Donnerstag, 18. Oktober 2012

Handelsnetzwerke - Schottischer Whisky und chinesische Turnschuhe: Globalisierte Handelsnetzwerke in einer namibischen Gesellschaft

Handelsnetzwerke - Schottischer Whisky und chinesische Turnschuhe: Globalisierte Handelsnetzwerke in einer namibischen Gesellschaft

Professor Dr. Gregor Dobler

Institut für Ethnologie der Universität Freiburg

Europäische Länder waren lange Zeit daran gewöhnt, die wichtigsten Handelspartner ihrer ehemaligen Kolonien in Afrika zu sein. Der wirtschaftliche und politische Aufstieg einiger Länder des Südens und die weltweite Flexibilisierung von Produktionsstandorten haben hier zu einem teilweise radikalen Umbruch geführt. Neue Akteure etwa aus China, Indien, Pakistan, Brasilien oder Dubai spielen heute eine weit wichtigere Rolle für den Handel mit Konsumgütern in Afrika als die ehemaligen Kolonialmächte.

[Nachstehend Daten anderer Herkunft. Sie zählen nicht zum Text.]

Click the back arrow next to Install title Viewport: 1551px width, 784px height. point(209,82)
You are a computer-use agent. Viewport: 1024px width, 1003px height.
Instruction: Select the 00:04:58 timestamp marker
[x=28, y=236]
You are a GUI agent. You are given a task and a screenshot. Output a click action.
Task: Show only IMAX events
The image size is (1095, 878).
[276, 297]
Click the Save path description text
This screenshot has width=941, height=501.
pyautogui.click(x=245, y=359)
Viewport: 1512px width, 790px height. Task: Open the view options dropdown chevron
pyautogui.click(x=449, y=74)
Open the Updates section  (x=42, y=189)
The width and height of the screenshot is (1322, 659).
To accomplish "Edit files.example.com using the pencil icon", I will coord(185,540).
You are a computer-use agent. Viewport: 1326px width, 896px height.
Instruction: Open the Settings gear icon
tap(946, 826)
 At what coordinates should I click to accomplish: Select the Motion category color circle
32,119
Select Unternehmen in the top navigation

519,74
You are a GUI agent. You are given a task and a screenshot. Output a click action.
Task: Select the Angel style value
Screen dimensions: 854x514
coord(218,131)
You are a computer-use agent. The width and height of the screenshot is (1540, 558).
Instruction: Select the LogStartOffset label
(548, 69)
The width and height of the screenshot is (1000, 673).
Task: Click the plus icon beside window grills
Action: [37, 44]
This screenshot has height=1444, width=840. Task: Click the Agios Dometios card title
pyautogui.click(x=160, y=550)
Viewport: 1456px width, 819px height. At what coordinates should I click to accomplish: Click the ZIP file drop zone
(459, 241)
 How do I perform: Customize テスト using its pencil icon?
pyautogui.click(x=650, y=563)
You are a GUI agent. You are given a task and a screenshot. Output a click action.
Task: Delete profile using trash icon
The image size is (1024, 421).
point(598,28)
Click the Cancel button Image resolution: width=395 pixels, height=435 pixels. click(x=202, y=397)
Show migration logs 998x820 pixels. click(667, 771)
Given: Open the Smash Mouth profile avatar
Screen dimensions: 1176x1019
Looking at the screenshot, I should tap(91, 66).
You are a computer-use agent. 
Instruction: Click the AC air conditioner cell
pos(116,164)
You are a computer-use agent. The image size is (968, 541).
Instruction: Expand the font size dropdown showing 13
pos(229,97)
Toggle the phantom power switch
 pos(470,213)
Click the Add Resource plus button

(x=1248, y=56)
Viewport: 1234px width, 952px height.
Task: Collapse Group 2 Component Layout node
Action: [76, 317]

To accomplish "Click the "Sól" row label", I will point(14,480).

Der Vortrag beschreibt diese Entwicklungen anhand einer Grenzstadt im Norden Namibias. Oshikango ist der wichtigste Ort an der Grenze zwischen Namibia und Angola. Nach dem Ende des jahrzehntelangen Krieges in Angola ist die Stadt zu einem Depot im Grenzhandel in das ölreiche Nachbarland geworden. Der Grenzhandel führte zu einem beispiellosen Boom, der Händler aus der ganzen Welt in diese kleine Stadt brachte und sie stark wachsen liess. Da die Stadt quasi aus dem Nichts entstanden ist, bietet sie ein ideales Untersuchungsfeld, um die Bedingungen heutiger globaler Warenströme sichtbar zu machen.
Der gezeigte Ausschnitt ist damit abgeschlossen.